According to the latest reports, it seems that Alzheimer’s disease could be transmissible in some cases. Check out the latest news on the matter below.
Alzheimer’s disease could be transmissible
A recent study has revealed some startling information about Alzheimer’s disease. According to the study, it is possible for Alzheimer’s to be transmitted from one person to another, but not in the way that most people might assume.
Researchers have identified a small group of patients who contracted Alzheimer’s after undergoing a treatment involving human growth hormone extracted from cadaver brains.
While this does not mean that Alzheimer’s can be transmitted in the same way as a common cold, it does suggest that under very specific circumstances, the disease could potentially be transmitted between individuals.

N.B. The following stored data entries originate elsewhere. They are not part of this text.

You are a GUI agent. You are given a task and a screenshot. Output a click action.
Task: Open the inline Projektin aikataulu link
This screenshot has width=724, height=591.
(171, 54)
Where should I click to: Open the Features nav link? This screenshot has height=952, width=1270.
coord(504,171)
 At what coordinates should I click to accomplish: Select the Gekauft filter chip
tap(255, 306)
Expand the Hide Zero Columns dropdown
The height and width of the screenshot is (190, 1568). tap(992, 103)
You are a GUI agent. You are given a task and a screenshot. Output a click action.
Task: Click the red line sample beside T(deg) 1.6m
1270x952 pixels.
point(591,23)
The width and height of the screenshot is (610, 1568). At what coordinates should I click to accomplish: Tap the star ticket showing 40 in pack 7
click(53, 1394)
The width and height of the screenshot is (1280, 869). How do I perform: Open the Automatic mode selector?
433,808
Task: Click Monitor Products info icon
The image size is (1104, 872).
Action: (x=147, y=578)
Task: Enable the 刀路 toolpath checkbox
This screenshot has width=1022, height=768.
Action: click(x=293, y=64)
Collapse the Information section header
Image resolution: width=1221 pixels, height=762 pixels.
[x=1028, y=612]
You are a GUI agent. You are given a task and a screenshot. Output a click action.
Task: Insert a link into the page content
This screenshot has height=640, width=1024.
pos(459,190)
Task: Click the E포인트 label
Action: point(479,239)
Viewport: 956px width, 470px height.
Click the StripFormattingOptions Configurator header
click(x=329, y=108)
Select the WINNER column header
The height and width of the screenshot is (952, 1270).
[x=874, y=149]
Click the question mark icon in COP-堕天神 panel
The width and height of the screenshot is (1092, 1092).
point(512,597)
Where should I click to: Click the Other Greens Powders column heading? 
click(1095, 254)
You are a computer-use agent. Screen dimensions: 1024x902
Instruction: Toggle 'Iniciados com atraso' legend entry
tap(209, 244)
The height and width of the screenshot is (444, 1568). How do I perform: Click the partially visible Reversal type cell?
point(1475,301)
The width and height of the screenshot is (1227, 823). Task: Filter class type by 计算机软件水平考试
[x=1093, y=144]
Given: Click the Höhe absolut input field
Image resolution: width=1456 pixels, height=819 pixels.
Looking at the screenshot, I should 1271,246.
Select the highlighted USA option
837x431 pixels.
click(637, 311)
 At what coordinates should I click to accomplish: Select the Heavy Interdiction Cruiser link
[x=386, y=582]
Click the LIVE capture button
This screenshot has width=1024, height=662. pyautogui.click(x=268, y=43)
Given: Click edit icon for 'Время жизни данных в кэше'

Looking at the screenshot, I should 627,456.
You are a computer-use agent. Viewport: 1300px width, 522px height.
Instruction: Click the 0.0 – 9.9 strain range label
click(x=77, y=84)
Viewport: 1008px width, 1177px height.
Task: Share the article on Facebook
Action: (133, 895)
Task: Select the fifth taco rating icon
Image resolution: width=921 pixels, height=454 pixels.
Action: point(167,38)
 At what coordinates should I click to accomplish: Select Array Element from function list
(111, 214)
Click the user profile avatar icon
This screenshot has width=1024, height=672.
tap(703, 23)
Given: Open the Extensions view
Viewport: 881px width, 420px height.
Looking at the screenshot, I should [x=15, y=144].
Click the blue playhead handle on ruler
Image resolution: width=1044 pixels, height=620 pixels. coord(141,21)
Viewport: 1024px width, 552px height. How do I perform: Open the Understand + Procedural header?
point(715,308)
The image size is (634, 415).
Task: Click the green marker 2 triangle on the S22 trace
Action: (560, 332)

The study, which was published this week in Nature Medicine, has far-reaching implications for past and future Alzheimer’s research.
The human growth hormone procedure, which is now banned, was previously a common therapy for children with hormone deficiencies. Between 1959 and 1985, nearly 1,900 patients in the United Kingdom received cadaver-derived human growth hormone as treatment. Moreover, from 1963 to 1983, around 7,700 children in the U.S. and 27,000 children worldwide underwent the treatment.
Creutzfeldt-Jakob disease is a condition caused by misfolded proteins called prions, which can trigger normal proteins in the brain to fold abnormally.
This can cause significant damage and is always fatal. Over 200 cases of this disease have been linked to a certain medical procedure worldwide.
Synthetic human growth hormone has been used for nearly 40 years to treat growth issues.
“With the treatment not used since 1985, there is no cause for concern for the health of the general population,” Dr. Richard Oakley, associate director of research and innovation at the Alzheimer’s Society said in a statement.
“Nowadays, patients receive synthetic alternatives which have been approved for safety and do not pose a risk of transmitting diseases.”
According to a recent study, prions are the main cause of fatal neurodegenerative diseases. Prions are proteins that cause normal brain proteins to fold into abnormal shapes, leading to the formation of roots of long fibers and eventually becoming plaque.
This process is similar to how amyloid-beta and tau proteins spread and multiply in the brains of Alzheimer’s patients.
Previously, researchers examined the brains of people who had received cadaver-derived human growth hormone treatment and died from Creutzfeldt-Jakob disease.
Although their brains showed signs of Alzheimer’s, it was unclear if they had any symptoms. However, other research suggests that Alzheimer’s may also spread through the same prion-seeding process, which has now been proven.